AI-Powered Software License Identification
- Mentors
- Anupam Ghosh, HastagAB, Kaushlendra, Vasudev, SinghShreya
- Organization
- FOSSology
- Technologies
- python, pytorch, pandas, Transformers (Hugging Face)
- Topics
- machine learning, natural language processing, Large Language Models, Open-Source Licenses, Copyrights
One of Fossology's primary features is extracting licenses and license text from files. Traditional methods like text comparison, regular expressions, and SPDX identifiers can result in false positives, often requiring human review.

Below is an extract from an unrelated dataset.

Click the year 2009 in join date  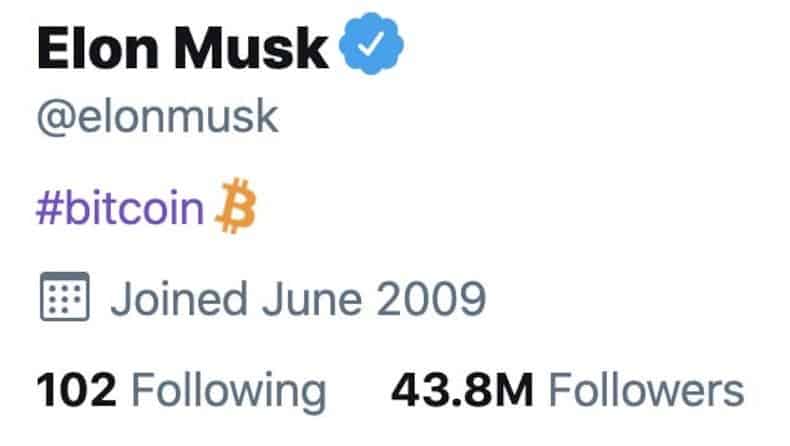point(431,299)
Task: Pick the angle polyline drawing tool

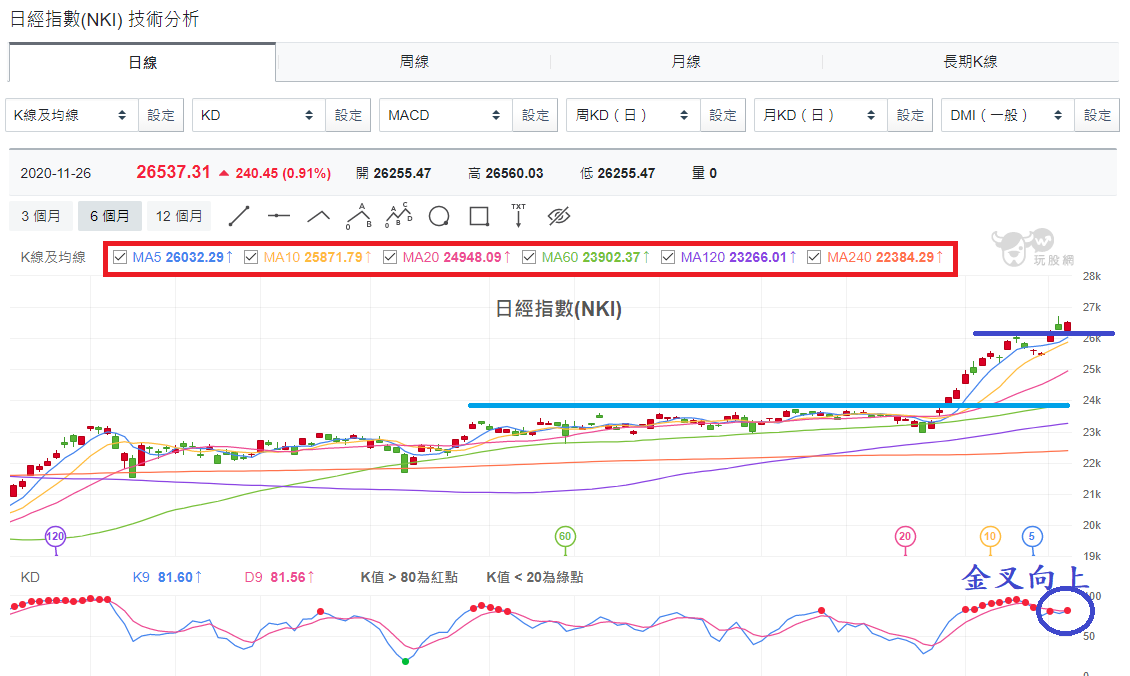Action: (x=319, y=216)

This project aims to leverage recent advancements in Large Language Models (LLMs). LLMs can process text at a near-human level or beyond. In the domain of copyrights and licenses, models like Gemini-Pro, ChatGPT-3.5, and GPT4 have demonstrated exceptional accuracy in recognizing and converting licenses into formats like SPDX.
Research across various fields, including medicine and coding, indicates that smaller, domain specific LLMs can outperform larger, general-purpose models in their respective areas.
For this project, we'll fine-tune a relatively small LLM with parameters in the 2-7 billion range for optimal performance in license identification and other applications. Potential models include gemma (2B or 7B), Mistral (7B variant), LLaMA-2 (7B), phi-2 (2.7B) and others.
This project involves selecting the best-suited model, utilizing existing datasets for fine-tuning, experimenting with different fine-tuning techniques based on data and computational resources, and finally, deploying the refined model.